(EXERCISE REQUIREMENTS) Repeat, word for word, the part of the items that opens with the line containing "1358x795 pixels. How" and closes with the line containing "Action: tap(266, 412)", including both of those lines.

Stored data:
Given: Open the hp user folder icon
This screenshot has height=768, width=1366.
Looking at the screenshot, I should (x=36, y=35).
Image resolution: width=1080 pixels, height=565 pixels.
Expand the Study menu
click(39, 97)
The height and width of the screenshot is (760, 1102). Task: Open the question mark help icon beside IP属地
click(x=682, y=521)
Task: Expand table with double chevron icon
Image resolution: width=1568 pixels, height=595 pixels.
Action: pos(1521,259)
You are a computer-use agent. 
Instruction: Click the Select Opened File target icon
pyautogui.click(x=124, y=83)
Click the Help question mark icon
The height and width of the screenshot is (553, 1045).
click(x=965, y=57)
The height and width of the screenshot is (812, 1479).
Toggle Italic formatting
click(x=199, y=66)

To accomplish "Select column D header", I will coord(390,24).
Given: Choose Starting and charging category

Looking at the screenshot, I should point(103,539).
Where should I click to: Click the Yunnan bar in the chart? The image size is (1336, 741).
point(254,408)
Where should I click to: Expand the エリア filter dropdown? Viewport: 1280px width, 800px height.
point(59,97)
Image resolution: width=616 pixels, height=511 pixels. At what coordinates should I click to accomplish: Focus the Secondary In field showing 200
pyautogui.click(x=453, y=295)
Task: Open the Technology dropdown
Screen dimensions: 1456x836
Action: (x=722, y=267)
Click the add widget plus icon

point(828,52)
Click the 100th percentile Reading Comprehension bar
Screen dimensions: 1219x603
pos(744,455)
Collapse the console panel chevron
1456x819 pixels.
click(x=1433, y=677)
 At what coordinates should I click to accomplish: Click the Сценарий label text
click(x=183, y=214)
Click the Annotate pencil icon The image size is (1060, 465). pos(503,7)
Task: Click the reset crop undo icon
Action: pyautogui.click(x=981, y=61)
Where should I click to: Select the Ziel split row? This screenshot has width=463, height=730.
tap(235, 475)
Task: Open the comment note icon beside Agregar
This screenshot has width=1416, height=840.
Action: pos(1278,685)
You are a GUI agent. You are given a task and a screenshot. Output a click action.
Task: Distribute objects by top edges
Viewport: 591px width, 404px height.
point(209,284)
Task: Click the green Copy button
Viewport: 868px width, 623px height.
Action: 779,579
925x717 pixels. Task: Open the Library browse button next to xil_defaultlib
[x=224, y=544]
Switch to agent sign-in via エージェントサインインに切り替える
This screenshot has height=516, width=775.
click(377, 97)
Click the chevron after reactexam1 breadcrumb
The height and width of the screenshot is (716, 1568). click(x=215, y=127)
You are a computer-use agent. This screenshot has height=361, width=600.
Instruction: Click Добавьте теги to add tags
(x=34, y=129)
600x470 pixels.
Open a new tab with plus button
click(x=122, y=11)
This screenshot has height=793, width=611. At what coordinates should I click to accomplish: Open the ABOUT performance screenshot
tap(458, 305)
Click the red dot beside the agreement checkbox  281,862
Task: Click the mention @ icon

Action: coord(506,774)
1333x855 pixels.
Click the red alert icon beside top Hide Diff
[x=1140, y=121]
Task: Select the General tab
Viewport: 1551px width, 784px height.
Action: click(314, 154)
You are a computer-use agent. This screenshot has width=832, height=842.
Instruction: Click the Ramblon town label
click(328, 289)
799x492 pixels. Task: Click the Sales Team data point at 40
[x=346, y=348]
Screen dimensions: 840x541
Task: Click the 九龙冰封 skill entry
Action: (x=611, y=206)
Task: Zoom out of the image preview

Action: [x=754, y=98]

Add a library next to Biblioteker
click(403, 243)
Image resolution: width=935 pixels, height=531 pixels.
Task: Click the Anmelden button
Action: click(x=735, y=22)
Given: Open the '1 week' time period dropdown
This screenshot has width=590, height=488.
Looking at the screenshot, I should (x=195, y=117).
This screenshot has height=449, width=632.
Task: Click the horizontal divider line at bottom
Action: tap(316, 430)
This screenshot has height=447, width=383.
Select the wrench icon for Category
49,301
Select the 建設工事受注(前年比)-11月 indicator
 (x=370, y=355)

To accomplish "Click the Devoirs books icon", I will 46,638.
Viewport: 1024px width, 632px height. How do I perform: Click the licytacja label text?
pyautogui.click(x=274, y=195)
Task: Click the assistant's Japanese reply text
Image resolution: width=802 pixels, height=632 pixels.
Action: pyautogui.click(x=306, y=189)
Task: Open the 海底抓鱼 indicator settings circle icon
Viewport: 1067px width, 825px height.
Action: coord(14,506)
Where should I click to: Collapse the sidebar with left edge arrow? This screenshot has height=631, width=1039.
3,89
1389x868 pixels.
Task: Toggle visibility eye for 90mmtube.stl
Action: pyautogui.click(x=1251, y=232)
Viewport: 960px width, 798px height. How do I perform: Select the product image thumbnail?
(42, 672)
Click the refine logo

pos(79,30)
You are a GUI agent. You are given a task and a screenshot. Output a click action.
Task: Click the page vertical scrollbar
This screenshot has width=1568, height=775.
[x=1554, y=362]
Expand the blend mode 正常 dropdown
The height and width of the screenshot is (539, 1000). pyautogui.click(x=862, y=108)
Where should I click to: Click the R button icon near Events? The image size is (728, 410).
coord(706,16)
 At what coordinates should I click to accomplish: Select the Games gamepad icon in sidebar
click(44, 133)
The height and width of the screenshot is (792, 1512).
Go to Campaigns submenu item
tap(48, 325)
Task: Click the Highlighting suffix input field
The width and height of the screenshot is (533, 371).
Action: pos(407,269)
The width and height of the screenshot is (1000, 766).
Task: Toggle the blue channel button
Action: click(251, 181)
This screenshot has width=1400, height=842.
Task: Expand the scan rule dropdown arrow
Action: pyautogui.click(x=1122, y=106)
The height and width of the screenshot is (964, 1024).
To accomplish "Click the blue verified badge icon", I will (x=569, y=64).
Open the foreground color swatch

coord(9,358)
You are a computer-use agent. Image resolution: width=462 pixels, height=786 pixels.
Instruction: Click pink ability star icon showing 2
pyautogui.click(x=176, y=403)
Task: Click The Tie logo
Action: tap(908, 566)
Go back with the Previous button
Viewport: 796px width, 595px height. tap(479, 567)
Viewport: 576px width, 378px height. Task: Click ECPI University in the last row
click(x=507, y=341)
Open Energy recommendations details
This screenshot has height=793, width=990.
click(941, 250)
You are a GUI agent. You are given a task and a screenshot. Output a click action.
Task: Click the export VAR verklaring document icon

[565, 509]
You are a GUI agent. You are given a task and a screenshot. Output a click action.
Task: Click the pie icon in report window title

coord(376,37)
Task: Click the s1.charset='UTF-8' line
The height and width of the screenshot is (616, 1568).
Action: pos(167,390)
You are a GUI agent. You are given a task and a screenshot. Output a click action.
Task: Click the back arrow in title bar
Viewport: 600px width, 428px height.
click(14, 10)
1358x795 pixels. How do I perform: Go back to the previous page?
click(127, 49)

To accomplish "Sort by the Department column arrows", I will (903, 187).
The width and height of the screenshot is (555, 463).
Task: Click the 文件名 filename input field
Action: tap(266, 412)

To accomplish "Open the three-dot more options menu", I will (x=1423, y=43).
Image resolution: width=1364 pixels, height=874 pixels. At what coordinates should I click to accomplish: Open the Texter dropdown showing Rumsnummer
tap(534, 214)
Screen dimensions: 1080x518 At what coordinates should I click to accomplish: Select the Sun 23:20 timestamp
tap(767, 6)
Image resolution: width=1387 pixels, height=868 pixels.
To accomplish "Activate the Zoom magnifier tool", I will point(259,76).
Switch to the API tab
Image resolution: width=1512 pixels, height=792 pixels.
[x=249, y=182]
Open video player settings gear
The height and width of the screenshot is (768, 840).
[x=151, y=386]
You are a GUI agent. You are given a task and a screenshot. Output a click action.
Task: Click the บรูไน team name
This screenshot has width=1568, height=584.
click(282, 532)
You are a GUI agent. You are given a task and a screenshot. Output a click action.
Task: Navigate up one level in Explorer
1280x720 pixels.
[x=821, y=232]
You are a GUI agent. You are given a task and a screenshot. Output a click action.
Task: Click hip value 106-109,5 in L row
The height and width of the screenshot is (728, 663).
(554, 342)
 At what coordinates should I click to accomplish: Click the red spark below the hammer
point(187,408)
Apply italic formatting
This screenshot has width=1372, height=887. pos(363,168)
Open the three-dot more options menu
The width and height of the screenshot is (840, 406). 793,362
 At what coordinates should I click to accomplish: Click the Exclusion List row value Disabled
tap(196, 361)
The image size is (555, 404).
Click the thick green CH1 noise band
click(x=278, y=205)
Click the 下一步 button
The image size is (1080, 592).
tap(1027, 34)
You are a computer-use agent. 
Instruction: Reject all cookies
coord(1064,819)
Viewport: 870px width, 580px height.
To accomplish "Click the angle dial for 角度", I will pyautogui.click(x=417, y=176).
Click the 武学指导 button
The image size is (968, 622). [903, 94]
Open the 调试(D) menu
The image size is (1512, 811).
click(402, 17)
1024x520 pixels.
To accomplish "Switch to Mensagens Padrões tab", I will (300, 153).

(EXPECTED OUTPUT)
1358x795 pixels. How do I perform: Go back to the previous page?
click(127, 49)

To accomplish "Sort by the Department column arrows", I will (903, 187).
The width and height of the screenshot is (555, 463).
Task: Click the 文件名 filename input field
Action: tap(266, 412)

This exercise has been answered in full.